> [ASSIGNMENT]: Retype the data below in full, keeping every character as it is.

> [RAW DATA]:
--------------------------------------------------

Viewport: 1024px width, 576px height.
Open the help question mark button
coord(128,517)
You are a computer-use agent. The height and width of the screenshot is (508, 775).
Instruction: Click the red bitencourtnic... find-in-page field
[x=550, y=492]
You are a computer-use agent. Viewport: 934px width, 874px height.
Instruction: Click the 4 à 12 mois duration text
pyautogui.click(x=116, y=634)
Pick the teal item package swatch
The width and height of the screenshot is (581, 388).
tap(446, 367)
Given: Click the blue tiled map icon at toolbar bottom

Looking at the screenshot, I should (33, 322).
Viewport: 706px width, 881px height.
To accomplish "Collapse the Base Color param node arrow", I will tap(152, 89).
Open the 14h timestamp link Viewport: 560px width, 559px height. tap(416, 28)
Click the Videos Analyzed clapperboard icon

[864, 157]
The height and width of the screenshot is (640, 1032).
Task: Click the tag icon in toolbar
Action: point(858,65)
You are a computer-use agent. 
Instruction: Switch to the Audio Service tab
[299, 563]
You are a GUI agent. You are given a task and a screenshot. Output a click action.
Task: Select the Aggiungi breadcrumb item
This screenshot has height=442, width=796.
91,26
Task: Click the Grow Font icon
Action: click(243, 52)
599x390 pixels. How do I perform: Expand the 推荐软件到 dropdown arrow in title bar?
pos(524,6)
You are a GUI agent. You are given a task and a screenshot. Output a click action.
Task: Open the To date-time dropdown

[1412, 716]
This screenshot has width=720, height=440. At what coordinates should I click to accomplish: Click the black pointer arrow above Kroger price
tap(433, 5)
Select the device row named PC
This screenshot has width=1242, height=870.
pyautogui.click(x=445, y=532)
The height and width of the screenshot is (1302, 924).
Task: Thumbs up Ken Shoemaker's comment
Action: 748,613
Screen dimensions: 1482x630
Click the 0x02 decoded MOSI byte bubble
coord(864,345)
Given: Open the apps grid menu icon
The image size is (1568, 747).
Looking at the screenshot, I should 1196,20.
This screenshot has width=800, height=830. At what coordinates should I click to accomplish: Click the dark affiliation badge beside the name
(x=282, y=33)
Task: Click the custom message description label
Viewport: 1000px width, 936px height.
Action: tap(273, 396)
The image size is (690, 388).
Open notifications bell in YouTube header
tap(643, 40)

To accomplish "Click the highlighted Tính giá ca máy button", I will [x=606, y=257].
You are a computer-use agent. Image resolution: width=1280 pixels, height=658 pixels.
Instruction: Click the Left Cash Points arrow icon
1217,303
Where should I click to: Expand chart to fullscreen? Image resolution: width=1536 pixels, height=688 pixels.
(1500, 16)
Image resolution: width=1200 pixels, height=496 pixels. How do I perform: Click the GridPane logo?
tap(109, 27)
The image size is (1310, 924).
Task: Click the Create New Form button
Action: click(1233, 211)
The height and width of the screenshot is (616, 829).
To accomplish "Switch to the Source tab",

--------------------------------------------------

> [ANSWER SPACE]:
Viewport: 1024px width, 576px height.
Open the help question mark button
coord(128,517)
You are a computer-use agent. The height and width of the screenshot is (508, 775).
Instruction: Click the red bitencourtnic... find-in-page field
[x=550, y=492]
You are a computer-use agent. Viewport: 934px width, 874px height.
Instruction: Click the 4 à 12 mois duration text
pyautogui.click(x=116, y=634)
Pick the teal item package swatch
The width and height of the screenshot is (581, 388).
tap(446, 367)
Given: Click the blue tiled map icon at toolbar bottom

Looking at the screenshot, I should (33, 322).
Viewport: 706px width, 881px height.
To accomplish "Collapse the Base Color param node arrow", I will tap(152, 89).
Open the 14h timestamp link Viewport: 560px width, 559px height. tap(416, 28)
Click the Videos Analyzed clapperboard icon

[864, 157]
The height and width of the screenshot is (640, 1032).
Task: Click the tag icon in toolbar
Action: point(858,65)
You are a computer-use agent. 
Instruction: Switch to the Audio Service tab
[299, 563]
You are a GUI agent. You are given a task and a screenshot. Output a click action.
Task: Select the Aggiungi breadcrumb item
This screenshot has height=442, width=796.
91,26
Task: Click the Grow Font icon
Action: click(243, 52)
599x390 pixels. How do I perform: Expand the 推荐软件到 dropdown arrow in title bar?
pos(524,6)
You are a GUI agent. You are given a task and a screenshot. Output a click action.
Task: Open the To date-time dropdown

[1412, 716]
This screenshot has width=720, height=440. At what coordinates should I click to accomplish: Click the black pointer arrow above Kroger price
tap(433, 5)
Select the device row named PC
This screenshot has width=1242, height=870.
pyautogui.click(x=445, y=532)
The height and width of the screenshot is (1302, 924).
Task: Thumbs up Ken Shoemaker's comment
Action: 748,613
Screen dimensions: 1482x630
Click the 0x02 decoded MOSI byte bubble
coord(864,345)
Given: Open the apps grid menu icon
The image size is (1568, 747).
Looking at the screenshot, I should 1196,20.
This screenshot has width=800, height=830. At what coordinates should I click to accomplish: Click the dark affiliation badge beside the name
(x=282, y=33)
Task: Click the custom message description label
Viewport: 1000px width, 936px height.
Action: tap(273, 396)
The image size is (690, 388).
Open notifications bell in YouTube header
tap(643, 40)

To accomplish "Click the highlighted Tính giá ca máy button", I will [x=606, y=257].
You are a computer-use agent. Image resolution: width=1280 pixels, height=658 pixels.
Instruction: Click the Left Cash Points arrow icon
1217,303
Where should I click to: Expand chart to fullscreen? Image resolution: width=1536 pixels, height=688 pixels.
(1500, 16)
Image resolution: width=1200 pixels, height=496 pixels. How do I perform: Click the GridPane logo?
tap(109, 27)
The image size is (1310, 924).
Task: Click the Create New Form button
Action: click(1233, 211)
The height and width of the screenshot is (616, 829).
To accomplish "Switch to the Source tab",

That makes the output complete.